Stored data
# # # # #
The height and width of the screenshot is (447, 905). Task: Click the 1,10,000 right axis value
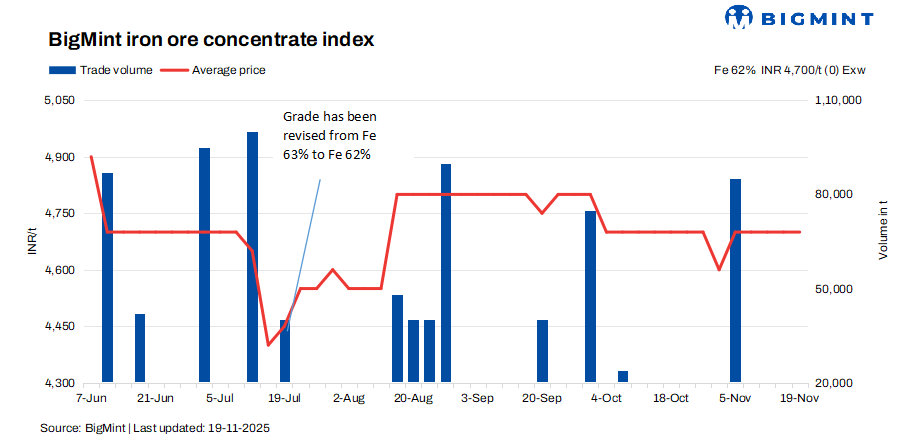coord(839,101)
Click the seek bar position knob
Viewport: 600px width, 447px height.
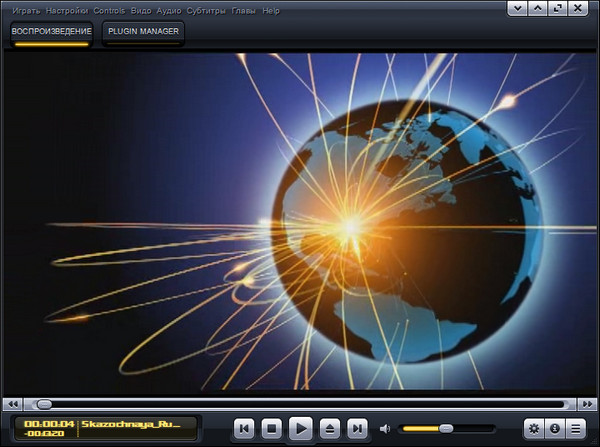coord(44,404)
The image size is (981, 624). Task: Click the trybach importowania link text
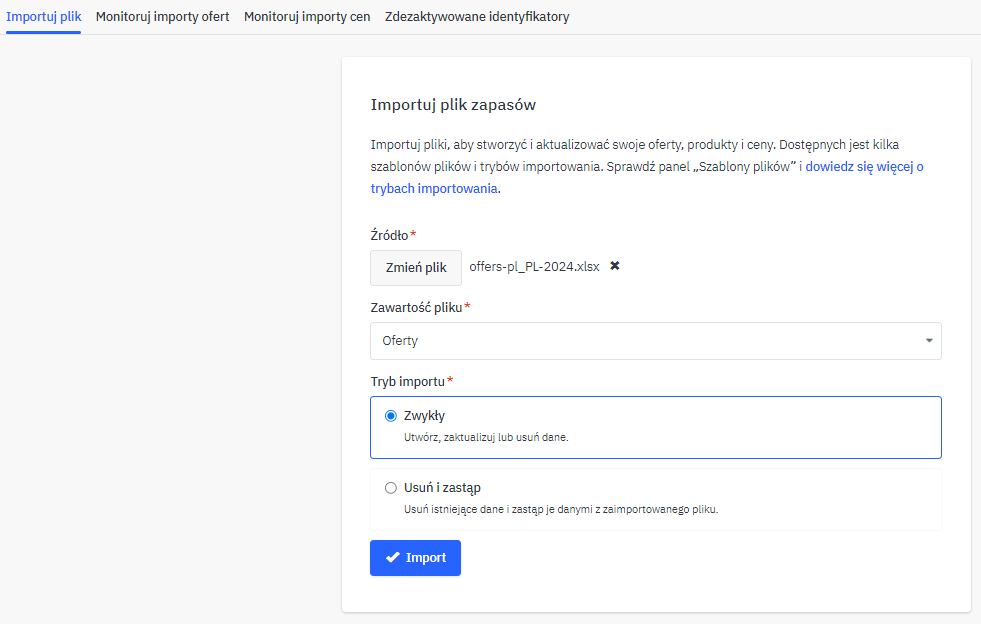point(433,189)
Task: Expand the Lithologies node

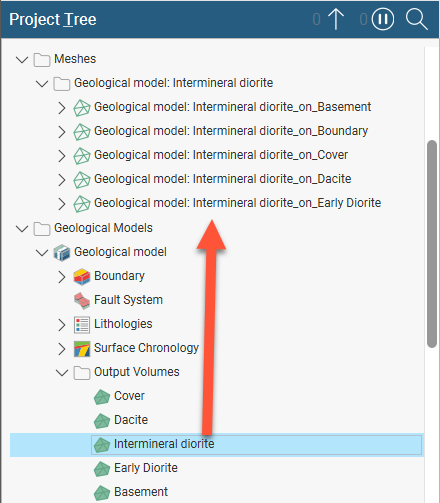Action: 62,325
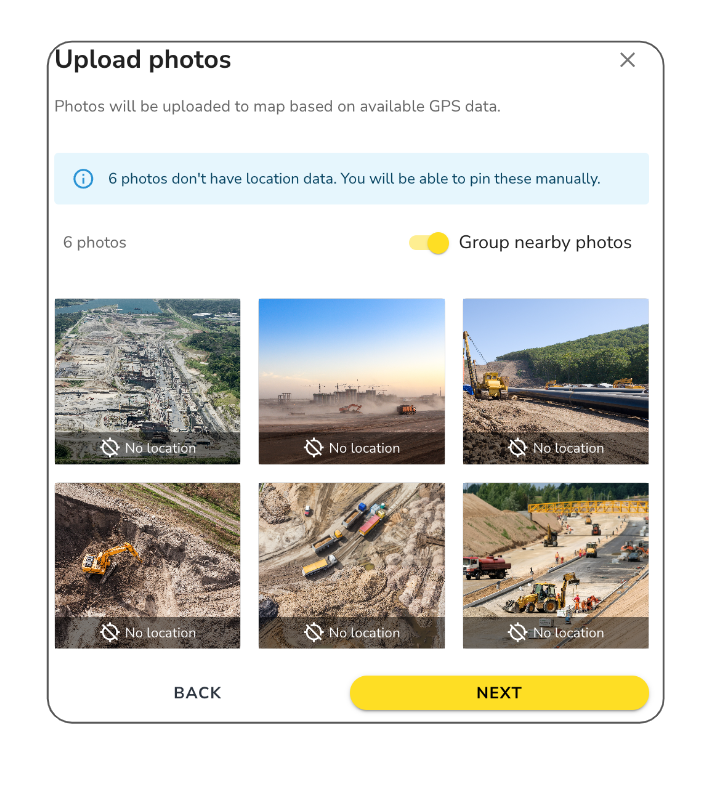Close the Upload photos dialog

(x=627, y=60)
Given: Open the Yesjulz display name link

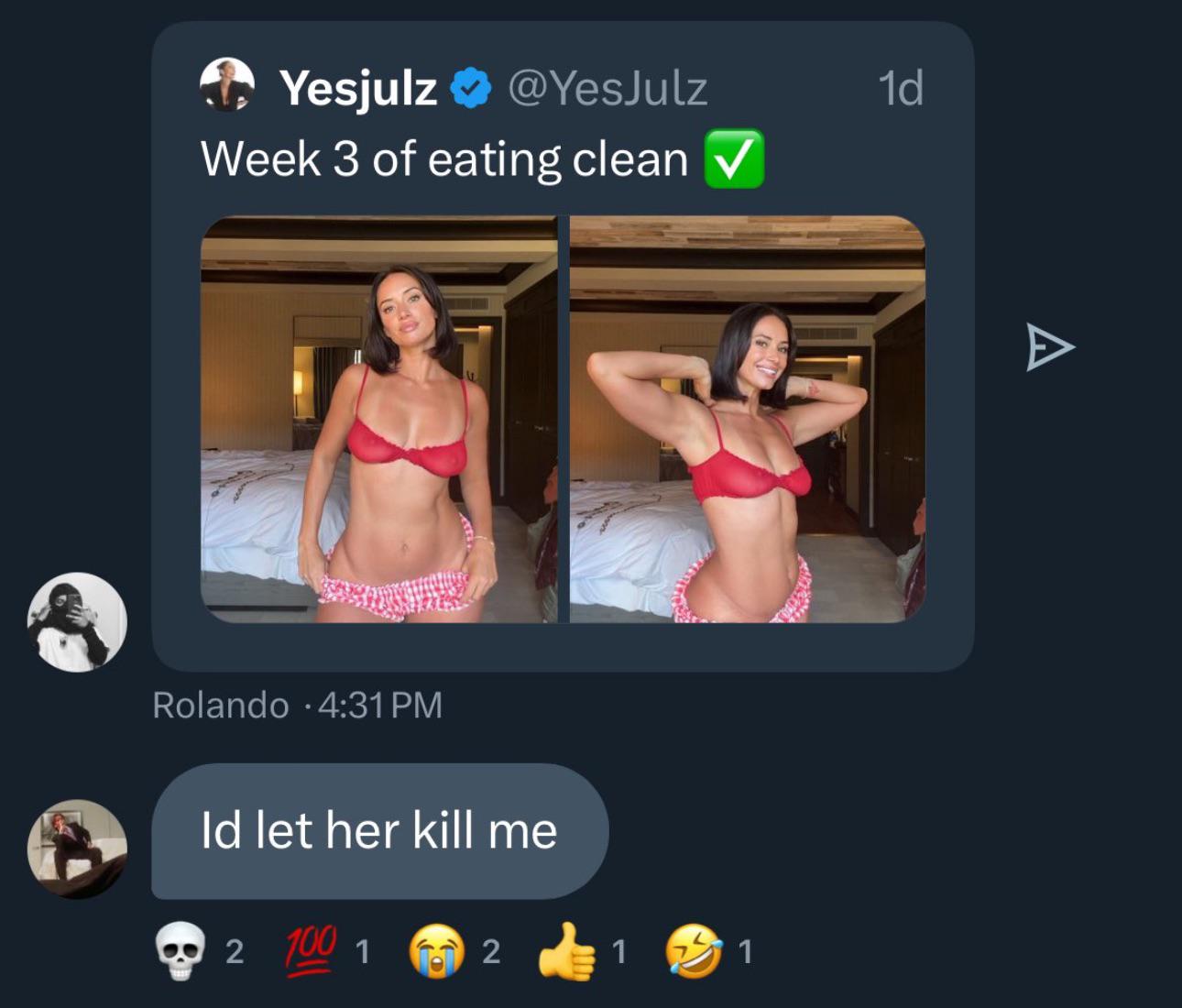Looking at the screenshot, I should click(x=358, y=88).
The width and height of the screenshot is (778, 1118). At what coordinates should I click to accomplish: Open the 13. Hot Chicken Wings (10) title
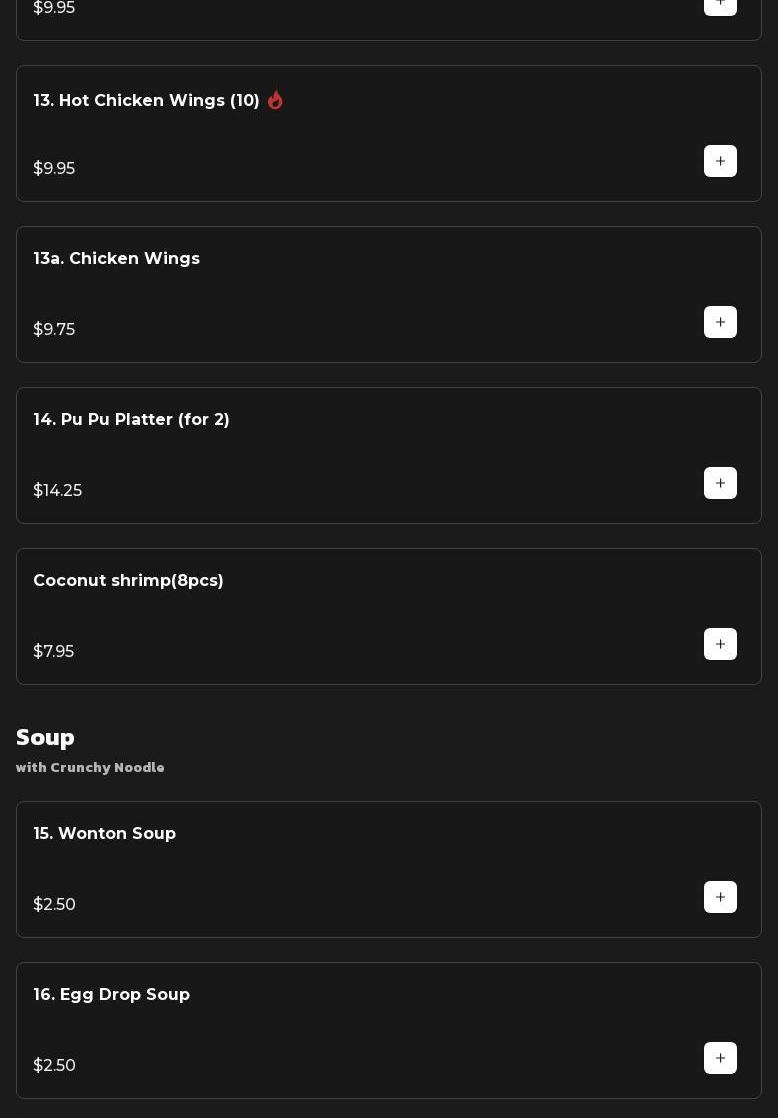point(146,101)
# # # # #
Assigned task =>
Every line above is to be duplicated exactly; no picture should be carried over.

Task output =>
The height and width of the screenshot is (447, 905). Task: Click the 1,10,000 right axis value
coord(839,101)
Click the seek bar position knob
Viewport: 600px width, 447px height.
coord(44,404)
The image size is (981, 624). Task: Click the trybach importowania link text
point(433,189)
Task: Expand the Lithologies node

Action: 62,325
Close the Upload photos dialog

(x=627, y=60)
Given: Open the Yesjulz display name link

Looking at the screenshot, I should click(x=358, y=88).
The width and height of the screenshot is (778, 1118). At what coordinates should I click to accomplish: Open the 13. Hot Chicken Wings (10) title
point(146,101)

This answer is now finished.